日本政府観光局(JNTO)の展望 世界を惹きつける日本の魅力を発信

インバウンド復活により、世界の観光客が日本にやってきた。将来の持続可能な観光に向け、アドベンチャートラベルなどの新しい観光の在り方の模索が進む。高付加価値化と、世界に評価されるコンテンツづくりに向けて、人材育成も重要だ。

蒲生 篤実(日本政府観光局[JNTO]理事長)

日本政府観光局(JNTO)は、訪日外国人旅行者を誘致するために活動している公的な専門機関だ。世界の主要都市26か所に海外事務所等を構え、世界各地に旅行先としての日本の魅力を発信するべく各種プロモーション活動を展開している。

復活したインバウンド
旅行者の背景はより多様に

「観光立国」を目指す日本の努力は、2019年までは着実に実を結んでいたものの、2020年~2022年までのコロナ禍で訪日外国人旅行者数は大きく落ち込んでしまった。しかし2023年4月に水際措置が撤廃されるや急回復し、2023年の年間では2500万人超が日本を訪問するという結果になった。月ごとの数値で見ると、2023年10月からは既にコロナ前を超えた。海外から見た観光地としての日本は復活したといえる。

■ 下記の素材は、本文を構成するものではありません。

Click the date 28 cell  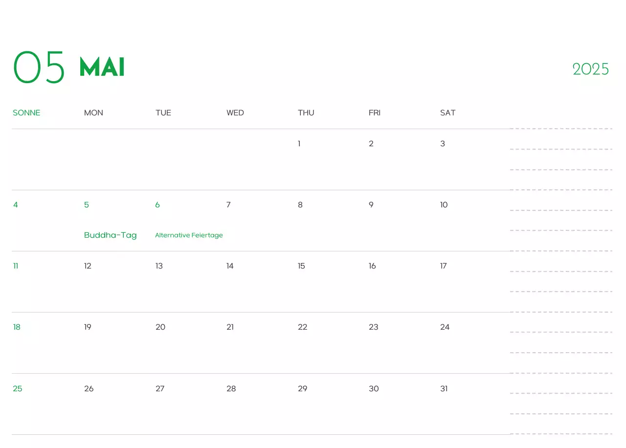(x=231, y=389)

「中国人観光客が多かったコロナ前と比較すると、訪日観光客はより多様化しています。これは良い傾向だと考えています。1つの国、地域に頼るよりもリスクが分散されるからです」と、JNTO理事長の蒲生篤実氏は分析する。同時に、中国国内でも旅行が復活している背景を受け、2024年2月の春節シーズン以降の中国人旅行者の動態にも期待しているという。

最近特に増えているのが、距離的には日本から遠い欧米豪等の観光客だ。遠くの国に旅行すればその分、時間もお金もかかる。しかしコロナ後の久しぶりの海外旅行で、遠隔地でも訪問して、長期滞在して楽しみたいという層が訪日しているのではないかという。これは、「2025年までにインバウンド(訪日外国人)の1人あたり消費額を20万円にする」という政府目標達成を後押しする要素にもなる。